Así, la enfermedad se convierte en un molesto proceso que el técnico debe arreglar lo más rápidamente posible. El centro sanitario pasa a ser una especie de garaje y su organismo un engranaje más o menos perfecto que necesita un nuevo ajuste. Y pide que por vía medicamentosa se le cure todo; desde el estado de ánimo, hasta el más mínimo problema físico. Ha calado en el paciente la idea que le lleva a no admitir siquiera que le duele la cabeza. ¿Cómo es posible, se pregunta, que me duela la cabeza a mi, ahora, con una tecnología que ha creado Internet o que ha descifrado el genoma? ¿Cómo es posible que duela una pierna... si ya se puede ver y dominar el mundo desde una pantalla de televisión?
Lo más curioso es que no se está maravillando de la técnica, sino que está poniendo por encima de cualquier otra circunstancia, ese YO egoísta y primario al que le lleva una sociedad que le hace creer que o eres un YO así de grande, o no eres nadie...
En definitiva, ha llegado a la conciencia del hombre de hoy, la idea de la perfección.
Y el hombre, ingenuo, se lo ha creído. Se ha creído súper hombre. Sin mirarse los pies de barro que a la más mínima lluvia, se deshacen.
Se necesita una relación humana
Por un lado habría que recuperar para el médico el sustantivo de HOMBRE, dicho así, con mayúsculas. Y para el paciente la realidad de lo que es, hombre, como todos los demás.

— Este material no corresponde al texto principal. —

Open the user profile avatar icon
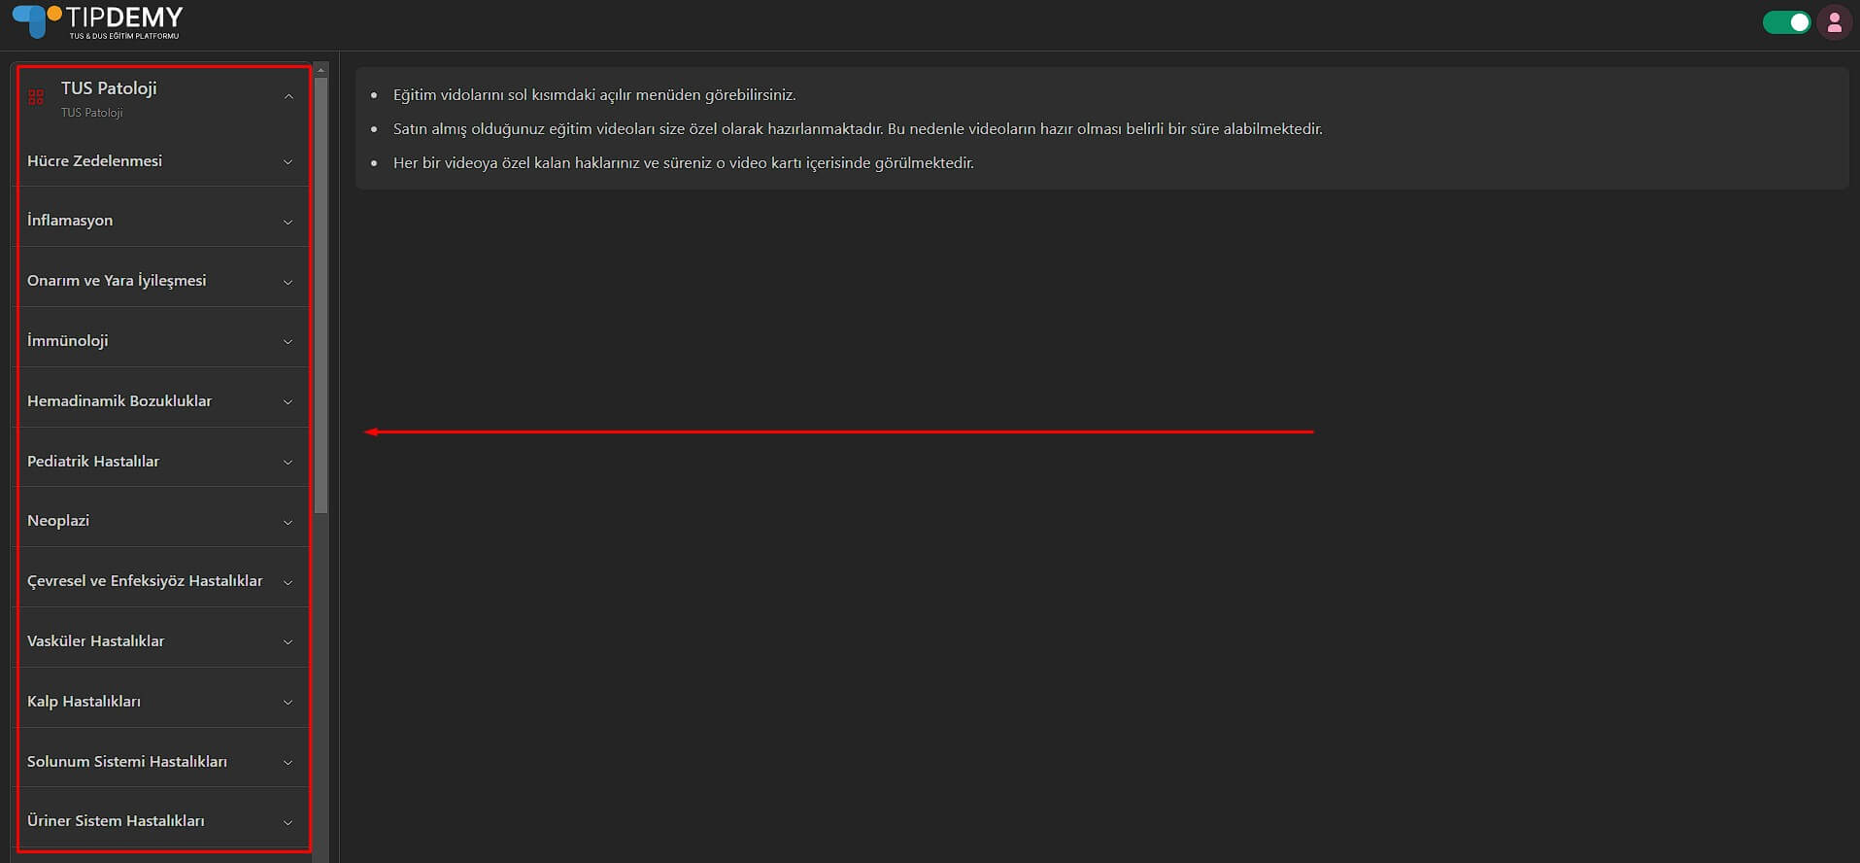 point(1834,22)

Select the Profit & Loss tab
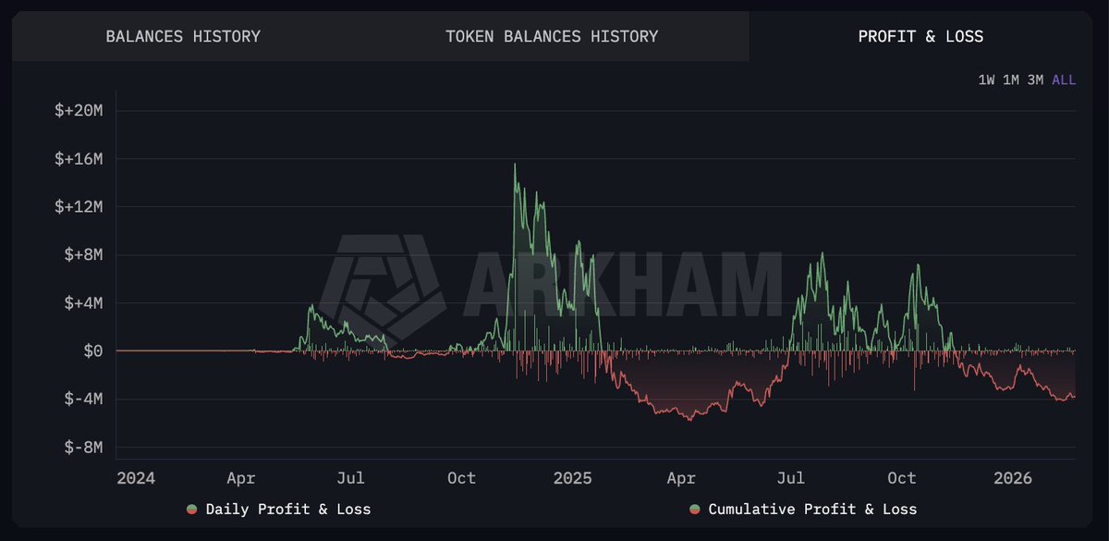pos(920,37)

Y así podremos decirle a la sociedad que el trato entre hombres es siempre a través de una relación HUMANA y no de impresos, papeles, volantes, citas previas y escasos minutos de atención.
Lo que ocurre es que a la medicina de hoy se le está pidiendo humanidad desde la técnica. Podrá haber muchos ordenadores gobernando nuestras vidas. Pero nunca habrá una máquina capaz de pronunciar una palabra de aliento y de esperanza.
No habrá técnica que pueda con el dolor ni con la muerte. Por eso, a la hora de la verdad sólo va a haber un hombre que sufre y otro, el médico, que acude en su ayuda. Y basta que uno le pase la mano por la frente para que se establezca ese algo único e insustituible que parte de la confianza. Ese gesto sagrado sirve para que el enfermo se sienta protegido por esa relación humana que debemos reclamar.
Y pensar en lo que muchas veces tratamos de decir con la mirada: "Doctor en su manos queda la enfermedad. A mí, recéteme esperanza..."
Se evitará gracias al médico, ese terreno resbaladizo que trae la enfermedad y que se mueve entre el disgusto y el miedo.